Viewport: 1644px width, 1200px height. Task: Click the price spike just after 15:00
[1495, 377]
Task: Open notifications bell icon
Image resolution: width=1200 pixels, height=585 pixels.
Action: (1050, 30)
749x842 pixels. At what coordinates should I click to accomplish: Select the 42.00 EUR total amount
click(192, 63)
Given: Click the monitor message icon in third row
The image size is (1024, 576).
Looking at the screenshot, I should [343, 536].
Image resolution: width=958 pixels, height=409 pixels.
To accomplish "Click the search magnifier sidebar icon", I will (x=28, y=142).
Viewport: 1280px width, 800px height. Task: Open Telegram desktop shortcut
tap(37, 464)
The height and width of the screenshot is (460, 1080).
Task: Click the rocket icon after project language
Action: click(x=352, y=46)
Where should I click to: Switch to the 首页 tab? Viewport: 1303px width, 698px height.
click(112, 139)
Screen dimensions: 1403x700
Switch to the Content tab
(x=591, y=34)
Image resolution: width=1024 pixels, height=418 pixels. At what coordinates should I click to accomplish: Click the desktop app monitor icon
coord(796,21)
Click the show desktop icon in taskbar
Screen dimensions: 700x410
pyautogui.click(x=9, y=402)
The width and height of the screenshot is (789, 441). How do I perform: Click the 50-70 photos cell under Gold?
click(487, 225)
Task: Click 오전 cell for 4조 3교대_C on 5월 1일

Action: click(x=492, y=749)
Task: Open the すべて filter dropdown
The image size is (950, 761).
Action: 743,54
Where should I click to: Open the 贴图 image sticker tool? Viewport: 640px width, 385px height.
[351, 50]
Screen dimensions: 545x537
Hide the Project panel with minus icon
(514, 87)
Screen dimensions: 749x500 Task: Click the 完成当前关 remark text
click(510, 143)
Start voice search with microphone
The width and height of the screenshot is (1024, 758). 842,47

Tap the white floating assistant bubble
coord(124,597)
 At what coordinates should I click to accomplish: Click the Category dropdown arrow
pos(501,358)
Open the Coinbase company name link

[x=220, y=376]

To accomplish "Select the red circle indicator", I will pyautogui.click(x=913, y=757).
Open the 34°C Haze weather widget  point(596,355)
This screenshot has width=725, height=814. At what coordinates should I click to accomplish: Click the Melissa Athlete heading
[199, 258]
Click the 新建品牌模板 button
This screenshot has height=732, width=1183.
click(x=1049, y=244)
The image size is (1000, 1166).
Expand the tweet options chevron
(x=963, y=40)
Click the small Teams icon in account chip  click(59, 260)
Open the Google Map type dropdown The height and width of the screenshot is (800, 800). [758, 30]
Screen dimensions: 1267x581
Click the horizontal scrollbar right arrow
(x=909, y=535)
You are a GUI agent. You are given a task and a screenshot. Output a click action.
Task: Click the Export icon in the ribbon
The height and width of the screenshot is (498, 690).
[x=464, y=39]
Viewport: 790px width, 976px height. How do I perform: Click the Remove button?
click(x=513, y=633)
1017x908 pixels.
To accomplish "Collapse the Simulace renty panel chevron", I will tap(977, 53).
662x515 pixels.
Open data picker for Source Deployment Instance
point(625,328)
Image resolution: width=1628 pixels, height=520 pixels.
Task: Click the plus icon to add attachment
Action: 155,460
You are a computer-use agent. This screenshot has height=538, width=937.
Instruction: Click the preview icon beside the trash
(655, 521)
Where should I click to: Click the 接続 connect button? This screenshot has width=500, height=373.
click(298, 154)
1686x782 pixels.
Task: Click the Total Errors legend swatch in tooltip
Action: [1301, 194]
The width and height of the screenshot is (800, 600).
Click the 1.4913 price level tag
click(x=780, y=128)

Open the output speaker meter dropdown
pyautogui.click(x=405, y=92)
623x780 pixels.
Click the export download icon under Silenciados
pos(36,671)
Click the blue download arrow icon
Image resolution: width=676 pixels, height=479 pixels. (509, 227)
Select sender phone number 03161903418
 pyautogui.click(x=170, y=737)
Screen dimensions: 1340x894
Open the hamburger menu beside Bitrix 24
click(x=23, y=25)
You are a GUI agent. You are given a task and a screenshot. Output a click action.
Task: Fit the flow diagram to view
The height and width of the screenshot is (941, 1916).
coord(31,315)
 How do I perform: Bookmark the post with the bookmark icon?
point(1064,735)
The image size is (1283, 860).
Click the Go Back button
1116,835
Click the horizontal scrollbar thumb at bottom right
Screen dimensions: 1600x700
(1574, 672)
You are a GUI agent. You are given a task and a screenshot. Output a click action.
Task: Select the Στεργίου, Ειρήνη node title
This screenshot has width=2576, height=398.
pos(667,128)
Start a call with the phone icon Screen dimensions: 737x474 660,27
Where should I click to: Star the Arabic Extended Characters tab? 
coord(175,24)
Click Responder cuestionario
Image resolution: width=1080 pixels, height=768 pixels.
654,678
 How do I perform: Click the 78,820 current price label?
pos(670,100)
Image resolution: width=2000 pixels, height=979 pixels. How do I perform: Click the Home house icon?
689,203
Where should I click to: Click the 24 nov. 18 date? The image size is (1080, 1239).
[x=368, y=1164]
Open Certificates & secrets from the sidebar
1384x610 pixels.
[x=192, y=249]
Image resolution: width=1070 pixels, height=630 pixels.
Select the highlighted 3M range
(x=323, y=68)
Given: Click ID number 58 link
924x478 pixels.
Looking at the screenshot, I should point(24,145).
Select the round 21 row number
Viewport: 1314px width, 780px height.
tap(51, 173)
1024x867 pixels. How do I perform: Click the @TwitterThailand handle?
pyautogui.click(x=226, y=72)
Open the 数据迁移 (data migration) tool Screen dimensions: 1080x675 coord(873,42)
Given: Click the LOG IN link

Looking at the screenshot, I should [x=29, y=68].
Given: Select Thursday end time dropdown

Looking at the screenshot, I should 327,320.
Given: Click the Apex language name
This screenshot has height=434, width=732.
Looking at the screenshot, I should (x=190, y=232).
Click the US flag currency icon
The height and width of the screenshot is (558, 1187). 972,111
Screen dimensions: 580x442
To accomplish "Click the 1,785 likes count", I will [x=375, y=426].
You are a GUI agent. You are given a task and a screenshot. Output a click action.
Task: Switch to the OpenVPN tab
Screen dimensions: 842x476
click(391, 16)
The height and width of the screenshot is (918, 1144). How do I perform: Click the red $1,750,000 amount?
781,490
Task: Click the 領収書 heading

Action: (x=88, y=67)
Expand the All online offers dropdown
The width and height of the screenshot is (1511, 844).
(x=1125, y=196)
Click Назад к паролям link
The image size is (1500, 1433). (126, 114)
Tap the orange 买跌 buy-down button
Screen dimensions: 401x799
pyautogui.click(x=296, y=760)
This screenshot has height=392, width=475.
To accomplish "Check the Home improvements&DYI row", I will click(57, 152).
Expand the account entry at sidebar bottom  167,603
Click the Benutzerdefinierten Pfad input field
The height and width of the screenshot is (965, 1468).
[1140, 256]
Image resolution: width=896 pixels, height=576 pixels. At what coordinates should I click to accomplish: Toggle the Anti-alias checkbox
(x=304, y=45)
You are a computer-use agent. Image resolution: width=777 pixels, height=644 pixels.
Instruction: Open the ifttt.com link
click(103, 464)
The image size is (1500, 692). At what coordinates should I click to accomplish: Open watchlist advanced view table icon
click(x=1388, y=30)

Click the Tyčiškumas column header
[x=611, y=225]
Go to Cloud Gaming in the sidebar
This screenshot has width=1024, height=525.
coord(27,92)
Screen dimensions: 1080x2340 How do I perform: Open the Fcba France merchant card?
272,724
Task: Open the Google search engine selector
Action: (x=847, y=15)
- - - -
Above are some lines. Repeat exactly, and only, those from the line that has "Select the round 21 row number" through the line that has "This screenshot has height=392, width=475.".

(Result for this exercise):
Select the round 21 row number
Viewport: 1314px width, 780px height.
tap(51, 173)
1024x867 pixels. How do I perform: Click the @TwitterThailand handle?
pyautogui.click(x=226, y=72)
Open the 数据迁移 (data migration) tool Screen dimensions: 1080x675 coord(873,42)
Given: Click the LOG IN link

Looking at the screenshot, I should [x=29, y=68].
Given: Select Thursday end time dropdown

Looking at the screenshot, I should 327,320.
Given: Click the Apex language name
This screenshot has height=434, width=732.
Looking at the screenshot, I should (x=190, y=232).
Click the US flag currency icon
The height and width of the screenshot is (558, 1187). 972,111
Screen dimensions: 580x442
To accomplish "Click the 1,785 likes count", I will [x=375, y=426].
You are a GUI agent. You are given a task and a screenshot. Output a click action.
Task: Switch to the OpenVPN tab
Screen dimensions: 842x476
click(391, 16)
The height and width of the screenshot is (918, 1144). How do I perform: Click the red $1,750,000 amount?
781,490
Task: Click the 領収書 heading

Action: (x=88, y=67)
Expand the All online offers dropdown
The width and height of the screenshot is (1511, 844).
(x=1125, y=196)
Click Назад к паролям link
The image size is (1500, 1433). (126, 114)
Tap the orange 买跌 buy-down button
Screen dimensions: 401x799
pyautogui.click(x=296, y=760)
This screenshot has height=392, width=475.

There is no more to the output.